今季を支えたキーマンたち
新指揮官のもと、スタイルの転換期を迎えた今季のFC東京。ここでは、新たな戦術を支えた選手たちを紹介していきたい。
まずは、ビルドアップの起点として重要な役割を果たした森重真人と木本恭生だ。再び主将の重責を担った森重は、かねてより定評のある足元の技術を発揮しつつ、守備の要としてDFラインを統率。指揮官が求めるCB像を体現した。36歳となる来シーズンも引き続きスタイルの中心人物となりそうだ。
その森重とコンビを組んだ木本は、加入1年目から不動の地位を築いた。名古屋グランパスより迎え入れた背番号30の魅力は、正確なパスと鋭いフィード。ゆったりとしたビルドアップから一気のロングフィードで敵陣のスペースを突く形は効果的だった。
攻撃参加も売りで、古巣対決となった第33節・名古屋戦では、後方からペナルティエリア付近へ侵入し、見事なミドルシュートを沈めている。
最終ラインからのビルドアップを重視する“アルベル流”を実現するには、配球のセンスに優れたセンターバックが不可欠。森重と木本の存在があったからこそ、スタイルを貫くことができたと言っても過言ではないだろう。
中盤では、インサイドハーフで起用された大型ルーキーの松木玖生が早くも主軸へと成長した。青森山田高時代から”超高校級“として注目を集めてきた松木は、川崎フロンターレとの開幕戦でスタメン起用され、早速Jリーグデビューを飾る。
その後もフィジカルの強さ、要所で見せる巧みなボールタッチ、ブレないメンタリティーを武器に定位置を確保。最終的にリーグ戦31試合に出場し、フィールドプレーヤーではチーム3番目の出場時間を記録した。
すでに風格すら漂わせる19歳の超逸材が、カタールW杯直後の日本代表に選出されても驚きはない。
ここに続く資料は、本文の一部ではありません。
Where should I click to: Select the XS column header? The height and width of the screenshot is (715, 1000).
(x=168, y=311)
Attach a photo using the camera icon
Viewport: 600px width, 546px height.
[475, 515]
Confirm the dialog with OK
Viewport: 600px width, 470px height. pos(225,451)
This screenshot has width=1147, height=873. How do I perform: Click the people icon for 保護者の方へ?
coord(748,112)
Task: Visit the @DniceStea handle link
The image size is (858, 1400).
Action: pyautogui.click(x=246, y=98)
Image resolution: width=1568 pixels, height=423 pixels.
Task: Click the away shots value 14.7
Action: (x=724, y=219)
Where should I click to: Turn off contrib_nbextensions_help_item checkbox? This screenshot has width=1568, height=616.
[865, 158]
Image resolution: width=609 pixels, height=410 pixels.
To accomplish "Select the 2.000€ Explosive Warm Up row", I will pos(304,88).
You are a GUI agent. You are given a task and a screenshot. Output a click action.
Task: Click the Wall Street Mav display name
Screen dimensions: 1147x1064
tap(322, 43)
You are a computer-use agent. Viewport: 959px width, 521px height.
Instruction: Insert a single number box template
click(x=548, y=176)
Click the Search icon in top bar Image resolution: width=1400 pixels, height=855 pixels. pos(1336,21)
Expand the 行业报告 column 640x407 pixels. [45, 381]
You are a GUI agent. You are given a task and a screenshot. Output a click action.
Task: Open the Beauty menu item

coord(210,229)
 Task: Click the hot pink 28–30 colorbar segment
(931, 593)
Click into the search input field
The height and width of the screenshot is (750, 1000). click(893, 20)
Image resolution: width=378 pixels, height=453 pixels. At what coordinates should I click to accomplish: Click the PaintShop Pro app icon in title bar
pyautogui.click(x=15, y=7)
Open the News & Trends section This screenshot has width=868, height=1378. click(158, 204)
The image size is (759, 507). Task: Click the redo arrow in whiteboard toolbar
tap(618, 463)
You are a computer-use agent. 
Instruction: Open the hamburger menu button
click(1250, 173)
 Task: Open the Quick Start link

日本サッカー界のこれからを背負うレフティは、今後も様々な話題を振りまいてくれるはずだ。
若武者の躍動に関連すると、左サイドバックのバングーナガンデ佳史扶がブレイク候補として名をあげた。ストロングポイントは攻撃力で、思い切りのいい攻撃参加と左足から放たれるクロスが光る。特にクロスはスピードのある低弾道や滞空時間が長い浮き球など複数の球種を使い分ける。
長友佑都という最高のお手本から学んで攻守にレベルアップしていければ、年代別代表での活躍はもちろん、ゆくゆくはA代表への招集にも期待がかかる。来季は開幕からポジションをつかみ、シーズンを通した活躍を披露したいところだ。